Well Versed In Long-Range Shooting


Among the key things to know about the long-range shooting segment is the fact it’s not cheap — neither for the customers or the dealers catering to this small, but growing, niche.

Those shooters who get serious about the sport can spend $10,000 or more on a rifle/optic combo. This is before adding accessories like bipods, Kestrel meters and rangefinders. Even an “entry level” setup can set a customer back $2,000–$3,000.

So, while your average shopper might balk at the idea of spending as much on an optic as they do the rifle, things are different with this crowd. As with many things in the age of Google, they’ve already done their research before walking in your shop’s door.

“When people decide to step into the sport, they know they’re going to spend money. They don’t want to buy cheap,” said A.J. Hoffman, an owner of SoDak Sports in Aberdeen and Mitchell, S.D.

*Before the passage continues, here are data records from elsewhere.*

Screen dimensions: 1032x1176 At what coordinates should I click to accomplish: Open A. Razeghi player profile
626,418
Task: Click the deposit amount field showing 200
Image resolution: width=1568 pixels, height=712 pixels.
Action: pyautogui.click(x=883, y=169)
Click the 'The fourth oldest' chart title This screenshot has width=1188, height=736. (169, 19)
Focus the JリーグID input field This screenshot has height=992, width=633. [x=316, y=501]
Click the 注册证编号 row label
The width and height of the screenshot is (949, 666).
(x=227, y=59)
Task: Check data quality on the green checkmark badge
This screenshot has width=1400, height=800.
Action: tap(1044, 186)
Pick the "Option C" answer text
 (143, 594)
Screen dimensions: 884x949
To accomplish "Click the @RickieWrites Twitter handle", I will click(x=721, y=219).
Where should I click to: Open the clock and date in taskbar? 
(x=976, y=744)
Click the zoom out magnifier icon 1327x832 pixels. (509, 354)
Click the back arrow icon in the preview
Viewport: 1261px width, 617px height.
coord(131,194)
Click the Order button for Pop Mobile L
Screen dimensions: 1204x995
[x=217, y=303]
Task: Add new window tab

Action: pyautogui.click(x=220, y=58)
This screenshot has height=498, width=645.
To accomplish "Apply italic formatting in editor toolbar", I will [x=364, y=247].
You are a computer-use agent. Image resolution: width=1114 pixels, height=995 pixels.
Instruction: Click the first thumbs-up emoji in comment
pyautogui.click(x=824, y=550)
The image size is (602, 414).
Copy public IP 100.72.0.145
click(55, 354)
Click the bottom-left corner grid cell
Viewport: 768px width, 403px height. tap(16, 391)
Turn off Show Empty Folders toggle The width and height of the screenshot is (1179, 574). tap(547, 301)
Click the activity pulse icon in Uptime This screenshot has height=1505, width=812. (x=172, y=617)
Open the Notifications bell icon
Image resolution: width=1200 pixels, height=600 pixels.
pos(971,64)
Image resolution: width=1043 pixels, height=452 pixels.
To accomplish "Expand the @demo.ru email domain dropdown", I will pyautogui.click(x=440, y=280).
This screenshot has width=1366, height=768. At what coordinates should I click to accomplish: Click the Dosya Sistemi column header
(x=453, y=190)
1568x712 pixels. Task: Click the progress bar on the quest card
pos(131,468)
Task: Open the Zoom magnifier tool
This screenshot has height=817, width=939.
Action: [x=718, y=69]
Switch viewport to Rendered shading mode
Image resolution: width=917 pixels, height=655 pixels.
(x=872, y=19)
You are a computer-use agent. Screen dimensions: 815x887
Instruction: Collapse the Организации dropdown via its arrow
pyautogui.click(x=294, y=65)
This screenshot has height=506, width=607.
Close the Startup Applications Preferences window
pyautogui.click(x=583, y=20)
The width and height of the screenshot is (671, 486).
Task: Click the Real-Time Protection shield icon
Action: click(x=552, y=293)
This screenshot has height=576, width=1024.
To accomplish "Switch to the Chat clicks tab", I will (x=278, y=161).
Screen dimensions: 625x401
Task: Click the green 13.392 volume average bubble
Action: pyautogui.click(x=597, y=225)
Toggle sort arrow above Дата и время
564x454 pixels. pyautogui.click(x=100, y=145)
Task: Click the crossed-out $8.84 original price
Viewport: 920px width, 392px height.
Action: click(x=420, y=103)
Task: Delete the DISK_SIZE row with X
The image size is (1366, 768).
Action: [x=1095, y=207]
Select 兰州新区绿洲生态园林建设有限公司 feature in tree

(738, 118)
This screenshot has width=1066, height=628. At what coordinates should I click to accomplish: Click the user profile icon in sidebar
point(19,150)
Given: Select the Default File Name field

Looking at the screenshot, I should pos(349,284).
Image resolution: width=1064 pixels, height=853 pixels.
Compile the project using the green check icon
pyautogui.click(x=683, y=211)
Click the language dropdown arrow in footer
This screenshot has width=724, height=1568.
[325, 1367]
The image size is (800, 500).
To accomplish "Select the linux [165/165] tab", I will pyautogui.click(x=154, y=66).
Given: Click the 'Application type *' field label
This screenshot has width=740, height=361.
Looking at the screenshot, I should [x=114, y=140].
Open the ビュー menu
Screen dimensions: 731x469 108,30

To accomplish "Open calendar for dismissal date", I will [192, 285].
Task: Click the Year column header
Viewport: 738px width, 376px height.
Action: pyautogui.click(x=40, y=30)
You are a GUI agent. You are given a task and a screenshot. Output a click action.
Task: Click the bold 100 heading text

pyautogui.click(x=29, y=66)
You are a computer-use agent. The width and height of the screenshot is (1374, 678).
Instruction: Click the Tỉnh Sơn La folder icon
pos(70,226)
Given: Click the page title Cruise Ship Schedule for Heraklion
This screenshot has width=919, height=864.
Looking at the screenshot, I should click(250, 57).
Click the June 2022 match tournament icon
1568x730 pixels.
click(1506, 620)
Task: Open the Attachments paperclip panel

“ When people decide to step into the sport, they know they’re going to spend money. They don’t want to buy cheap.”

A.J. Hoffman, Owner SoDak Sports Aberdeen and Mitchell, S.D.

And those who do are likely to end up regretting the decision — after gaining a better understanding of what it takes to hit targets at 1,000 yards and beyond.

“You could get in very cheaply to dabble, but the firearm and optic wouldn’t be capable of making the adjustments you need to make to shoot at distance,” noted Jason Gentz, manager of Arnzen Arms in Eden Prairie, Minn. “It might be the most expensive setup you’d ever buy, because you’d just have to buy another one.”

How has one of the industry’s pricier sectors fared during our recent years of chaos? We know why all the moderately priced handguns and home-defense rifles and shotguns went flying out of display cases. This sector, too, has faced its share of issues.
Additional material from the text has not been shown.